▸ **EXERCISE INPUTS**:
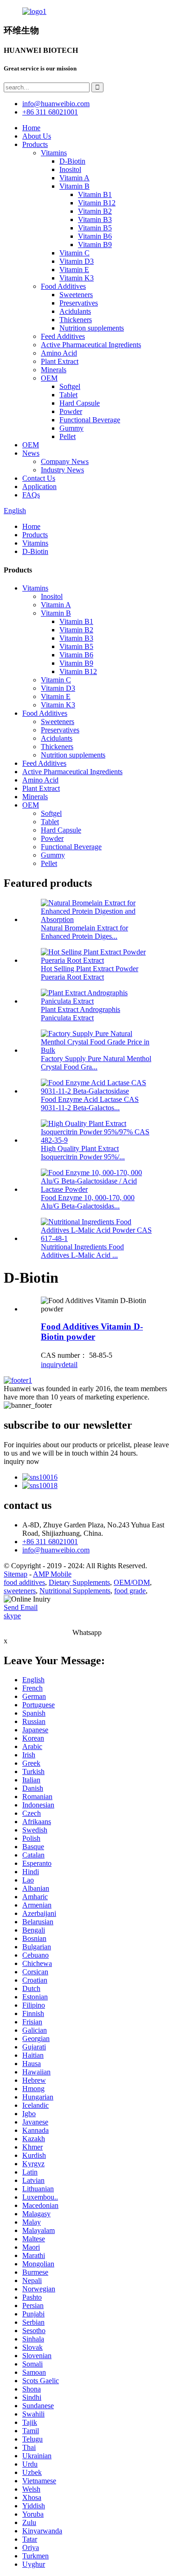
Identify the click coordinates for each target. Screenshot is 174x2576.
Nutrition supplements (91, 328)
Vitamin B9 (95, 244)
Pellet (67, 436)
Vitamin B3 (95, 219)
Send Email (21, 1607)
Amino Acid (59, 353)
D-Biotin (72, 161)
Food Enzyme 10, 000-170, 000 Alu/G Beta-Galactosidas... (88, 1202)
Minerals (53, 370)
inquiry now (21, 1461)
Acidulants (75, 311)
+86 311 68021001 (50, 1542)
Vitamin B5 (95, 228)
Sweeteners (76, 295)
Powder (70, 411)
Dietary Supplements (79, 1582)
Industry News (62, 470)
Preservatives (78, 303)
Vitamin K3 (76, 278)
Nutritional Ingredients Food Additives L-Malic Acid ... (82, 1251)
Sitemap (15, 1574)
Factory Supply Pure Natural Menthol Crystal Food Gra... (96, 1063)
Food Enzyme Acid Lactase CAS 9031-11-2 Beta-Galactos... (90, 1103)
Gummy (71, 428)
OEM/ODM (132, 1582)
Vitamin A (74, 178)
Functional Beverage (89, 420)
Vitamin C (74, 253)
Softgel (69, 386)
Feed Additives (63, 336)
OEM (49, 378)
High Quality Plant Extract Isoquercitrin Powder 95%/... (83, 1153)
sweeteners (20, 1591)
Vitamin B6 (95, 236)
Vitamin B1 (95, 194)
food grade (130, 1591)
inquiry (51, 1364)
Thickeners (75, 320)
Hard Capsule (79, 403)
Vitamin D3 (76, 261)
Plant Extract (59, 361)
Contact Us (38, 478)
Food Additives (63, 286)
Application (39, 486)
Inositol (70, 169)
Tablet (68, 395)
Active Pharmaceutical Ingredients (91, 345)
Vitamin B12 (97, 203)
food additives (24, 1582)
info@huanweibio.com (56, 1550)
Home (31, 128)
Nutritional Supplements (74, 1591)
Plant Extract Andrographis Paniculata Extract (80, 1013)
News (30, 453)
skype (12, 1616)
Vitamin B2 (95, 211)
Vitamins (54, 153)
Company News (65, 461)
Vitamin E (74, 270)
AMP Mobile (52, 1574)
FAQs (31, 495)
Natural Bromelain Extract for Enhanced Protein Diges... (84, 932)
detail (69, 1364)
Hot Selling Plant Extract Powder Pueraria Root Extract (89, 973)
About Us (36, 136)
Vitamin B (74, 186)
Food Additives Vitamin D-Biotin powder (92, 1332)
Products (35, 144)
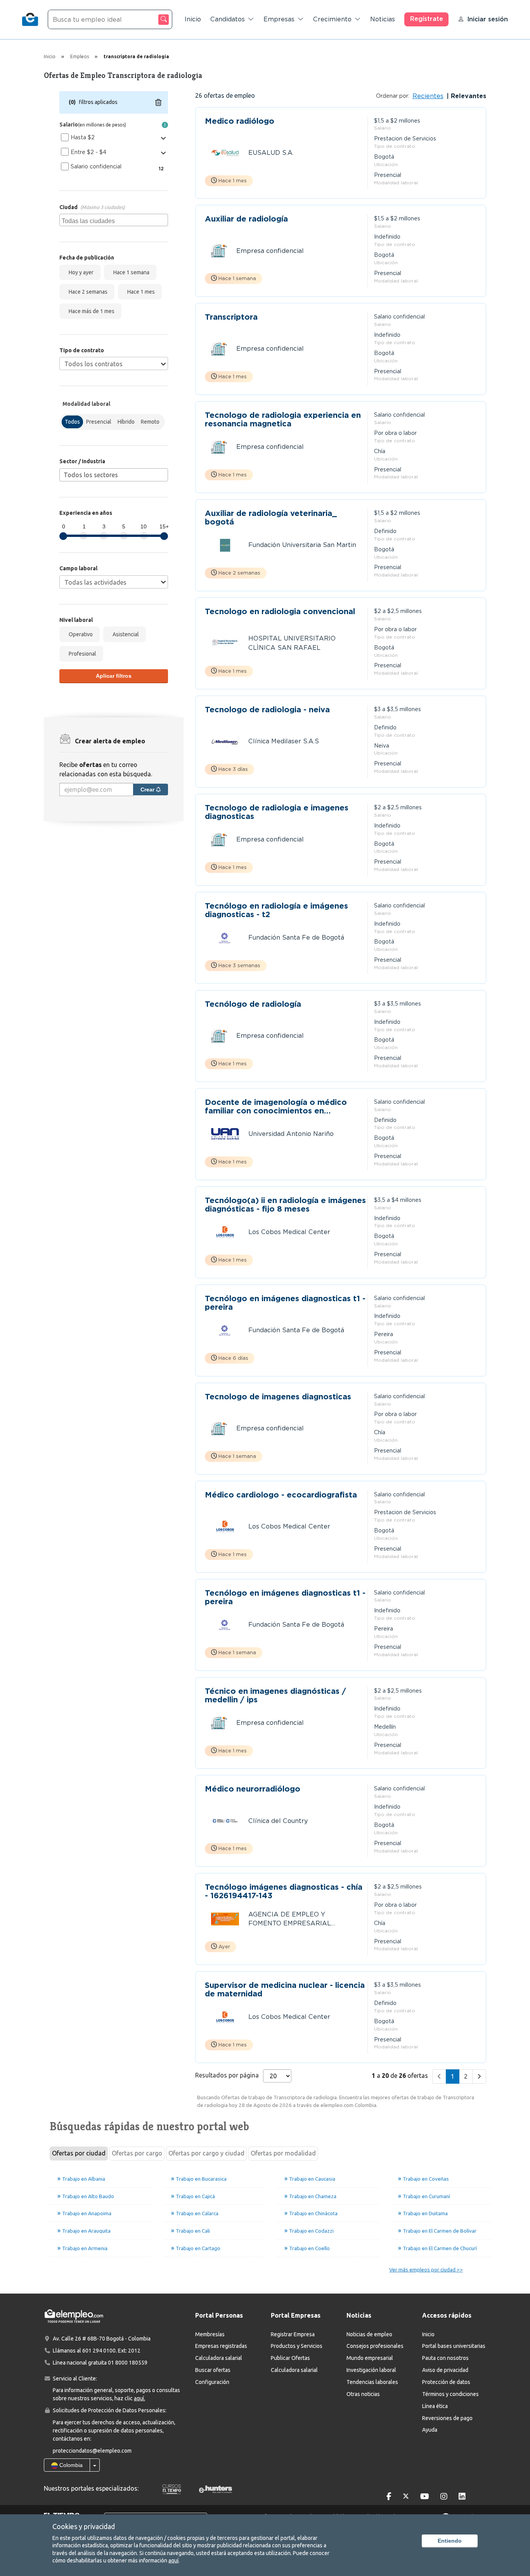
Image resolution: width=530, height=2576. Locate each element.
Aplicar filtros (114, 676)
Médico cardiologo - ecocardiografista (281, 1495)
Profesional (81, 654)
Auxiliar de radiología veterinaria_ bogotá (271, 517)
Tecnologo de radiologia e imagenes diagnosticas (276, 812)
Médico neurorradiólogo (252, 1789)
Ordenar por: (392, 96)
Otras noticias (363, 2394)
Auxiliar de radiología (246, 219)
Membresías (210, 2334)
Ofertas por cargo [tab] (137, 2153)
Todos (72, 422)
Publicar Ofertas (290, 2358)
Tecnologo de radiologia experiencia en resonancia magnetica (283, 419)
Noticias (382, 19)
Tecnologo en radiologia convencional (280, 611)
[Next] (479, 2076)
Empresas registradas (221, 2346)
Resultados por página (227, 2075)
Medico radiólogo (239, 121)
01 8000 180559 (127, 2363)
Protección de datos (446, 2382)
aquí (173, 2560)
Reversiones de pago (447, 2418)
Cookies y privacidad (83, 2526)
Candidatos (227, 19)
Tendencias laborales (372, 2382)
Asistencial (124, 634)
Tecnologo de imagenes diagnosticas (278, 1396)
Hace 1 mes (140, 292)
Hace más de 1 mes (90, 311)
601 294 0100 (99, 2350)
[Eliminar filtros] (158, 102)
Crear (148, 789)
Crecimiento (332, 19)
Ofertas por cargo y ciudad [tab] (206, 2153)
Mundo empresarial (369, 2358)
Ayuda (429, 2430)
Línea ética (435, 2406)
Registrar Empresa (293, 2334)
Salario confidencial (96, 166)
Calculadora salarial (218, 2358)
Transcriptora (231, 317)
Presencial (98, 422)
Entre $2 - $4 (88, 152)
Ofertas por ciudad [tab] (79, 2153)
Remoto (150, 422)
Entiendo (450, 2541)
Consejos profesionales (375, 2346)
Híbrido (126, 422)
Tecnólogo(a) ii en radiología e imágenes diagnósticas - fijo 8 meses (285, 1204)
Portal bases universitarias (453, 2346)
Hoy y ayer (80, 272)
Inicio (193, 19)
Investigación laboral (371, 2370)
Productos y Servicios (296, 2346)
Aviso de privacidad (445, 2370)
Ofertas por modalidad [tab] (283, 2153)
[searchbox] (115, 219)
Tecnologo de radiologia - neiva (267, 709)
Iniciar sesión (487, 19)
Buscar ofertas (212, 2370)
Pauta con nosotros (445, 2358)
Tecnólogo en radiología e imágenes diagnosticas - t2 (276, 910)
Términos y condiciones (450, 2394)
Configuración (212, 2382)
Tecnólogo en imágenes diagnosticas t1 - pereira (285, 1302)
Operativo (79, 634)
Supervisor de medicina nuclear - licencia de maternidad (285, 1989)
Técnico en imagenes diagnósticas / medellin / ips (275, 1695)
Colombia (70, 2465)
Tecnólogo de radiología (253, 1004)
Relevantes (467, 96)
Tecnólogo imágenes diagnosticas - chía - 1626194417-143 (283, 1891)
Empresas (278, 19)
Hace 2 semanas (86, 292)
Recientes (427, 96)
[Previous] (439, 2076)
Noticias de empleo (369, 2334)
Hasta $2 (83, 137)
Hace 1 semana (130, 272)
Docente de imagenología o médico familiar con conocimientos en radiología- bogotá (276, 1106)
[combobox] (113, 220)
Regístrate (426, 19)
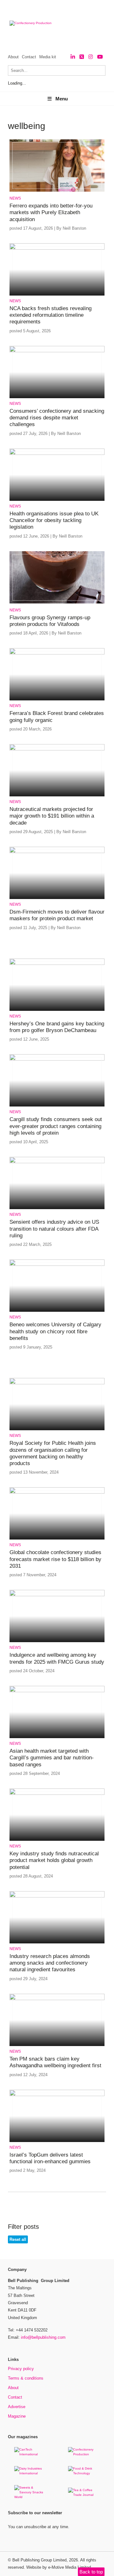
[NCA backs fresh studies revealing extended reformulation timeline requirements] (57, 248)
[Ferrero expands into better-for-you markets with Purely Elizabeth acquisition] (57, 190)
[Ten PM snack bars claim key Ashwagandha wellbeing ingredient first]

▸ **TASK DIRECTIONS**: Print all of the entries word for word. Skip any images they contain.

▸ **YOUR SOLUTION**:
Identify the click coordinates for each target. Screenshot is 174x2576.
Nutrition supplements (91, 328)
Vitamin B9 (95, 244)
Pellet (67, 436)
Vitamin B3 (95, 219)
Send Email (21, 1607)
Amino Acid (59, 353)
D-Biotin (72, 161)
Food Enzyme 10, 000-170, 000 Alu/G Beta-Galactosidas... (88, 1202)
Minerals (53, 370)
inquiry now (21, 1461)
Acidulants (75, 311)
+86 311 68021001 (50, 1542)
Vitamin B5 (95, 228)
Sweeteners (76, 295)
Powder (70, 411)
Dietary Supplements (79, 1582)
Industry News (62, 470)
Preservatives (78, 303)
Vitamin K3 (76, 278)
Nutritional Ingredients Food Additives L-Malic Acid ... (82, 1251)
Sitemap (15, 1574)
Factory Supply Pure Natural Menthol Crystal Food Gra... (96, 1063)
Food Enzyme Acid Lactase CAS 9031-11-2 Beta-Galactos... (90, 1103)
Gummy (71, 428)
OEM/ODM (132, 1582)
Vitamin A (74, 178)
Functional Beverage (89, 420)
Vitamin C (74, 253)
Softgel (69, 386)
Feed Additives (63, 336)
OEM (49, 378)
High Quality Plant Extract Isoquercitrin Powder 95%/... (83, 1153)
sweeteners (20, 1591)
Vitamin B6 (95, 236)
Vitamin B1 (95, 194)
food grade (130, 1591)
inquiry (51, 1364)
Thickeners (75, 320)
Hard Capsule (79, 403)
Vitamin D3 (76, 261)
Plant Extract (59, 361)
Contact Us (38, 478)
Food Additives (63, 286)
Application (39, 486)
Inositol (70, 169)
Tablet (68, 395)
Active Pharmaceutical Ingredients (91, 345)
Vitamin B12 (97, 203)
food additives (24, 1582)
info@huanweibio.com (56, 1550)
Home (31, 128)
Nutritional Supplements (74, 1591)
Plant Extract Andrographis Paniculata Extract (80, 1013)
News (30, 453)
skype (12, 1616)
Vitamin B2 (95, 211)
Vitamins (54, 153)
Company News (65, 461)
Vitamin E (74, 270)
AMP Mobile (52, 1574)
FAQs (31, 495)
Natural Bromelain Extract for Enhanced Protein Diges... (84, 932)
detail (69, 1364)
Hot Selling Plant Extract Powder Pueraria Root Extract (89, 973)
About Us (36, 136)
Vitamin B (74, 186)
Food Additives Vitamin D-Biotin powder (92, 1332)
Products (35, 144)
Image resolution: width=530, height=2576. Locate each element.
Aplicar filtros (114, 676)
Médico cardiologo - ecocardiografista (281, 1495)
Profesional (81, 654)
Auxiliar de radiología veterinaria_ bogotá (271, 517)
Tecnologo de radiologia e imagenes diagnosticas (276, 812)
Médico neurorradiólogo (252, 1789)
Ordenar por: (392, 96)
Otras noticias (363, 2394)
Auxiliar de radiología (246, 219)
Membresías (210, 2334)
Ofertas por cargo [tab] (137, 2153)
Todos (72, 422)
Publicar Ofertas (290, 2358)
Tecnologo de radiologia experiencia en resonancia magnetica (283, 419)
Noticias (382, 19)
Tecnologo en radiologia convencional (280, 611)
[Next] (479, 2076)
Empresas registradas (221, 2346)
Resultados por página (227, 2075)
Medico radiólogo (239, 121)
01 8000 180559 (127, 2363)
Protección de datos (446, 2382)
aquí (173, 2560)
Reversiones de pago (447, 2418)
Cookies y privacidad (83, 2526)
Candidatos (227, 19)
Tendencias laborales (372, 2382)
Asistencial (124, 634)
Tecnologo de imagenes diagnosticas (278, 1396)
Hace 1 mes (140, 292)
Hace más de 1 mes (90, 311)
601 294 0100 (99, 2350)
[Eliminar filtros] (158, 102)
Crear (148, 789)
Crecimiento (332, 19)
Ofertas por cargo y ciudad [tab] (206, 2153)
Mundo empresarial (369, 2358)
Ayuda (429, 2430)
Línea ética (435, 2406)
Registrar Empresa (293, 2334)
Salario confidencial (96, 166)
Calculadora salarial (218, 2358)
Transcriptora (231, 317)
Presencial (98, 422)
Entre $2 - $4 (88, 152)
Ofertas por ciudad [tab] (79, 2153)
Remoto (150, 422)
Entiendo (450, 2541)
Consejos profesionales (375, 2346)
Híbrido (126, 422)
Tecnólogo(a) ii en radiología e imágenes diagnósticas - fijo 8 meses (285, 1204)
Portal bases universitarias (453, 2346)
Hoy y ayer (80, 272)
Inicio (193, 19)
Investigación laboral (371, 2370)
Productos y Servicios (296, 2346)
Aviso de privacidad (445, 2370)
Ofertas por modalidad [tab] (283, 2153)
[searchbox] (115, 219)
Tecnologo de radiologia - neiva (267, 709)
Iniciar sesión (487, 19)
Buscar ofertas (212, 2370)
Pauta con nosotros (445, 2358)
Tecnólogo en radiología e imágenes diagnosticas - t2 (276, 910)
Términos y condiciones (450, 2394)
Configuración (212, 2382)
Tecnólogo en imágenes diagnosticas t1 - pereira (285, 1302)
Operativo (79, 634)
Supervisor de medicina nuclear - licencia de maternidad (285, 1989)
Técnico en imagenes diagnósticas / medellin / ips (275, 1695)
Colombia (70, 2465)
Tecnólogo de radiología (253, 1004)
Relevantes (467, 96)
Tecnólogo imágenes diagnosticas - chía - 1626194417-143 (283, 1891)
Empresas (278, 19)
Hace 2 semanas (86, 292)
Recientes (427, 96)
[Previous] (439, 2076)
Noticias de empleo (369, 2334)
Hasta $2 (83, 137)
Hace 1 semana (130, 272)
Docente de imagenología o médico familiar con conocimientos en radiología- bogotá (276, 1106)
[combobox] (113, 220)
Regístrate (426, 19)
[NCA backs fresh studies revealing extended reformulation timeline requirements] (57, 248)
[Ferrero expands into better-for-you markets with Purely Elizabeth acquisition] (57, 190)
[Ten PM snack bars claim key Ashwagandha wellbeing ingredient first]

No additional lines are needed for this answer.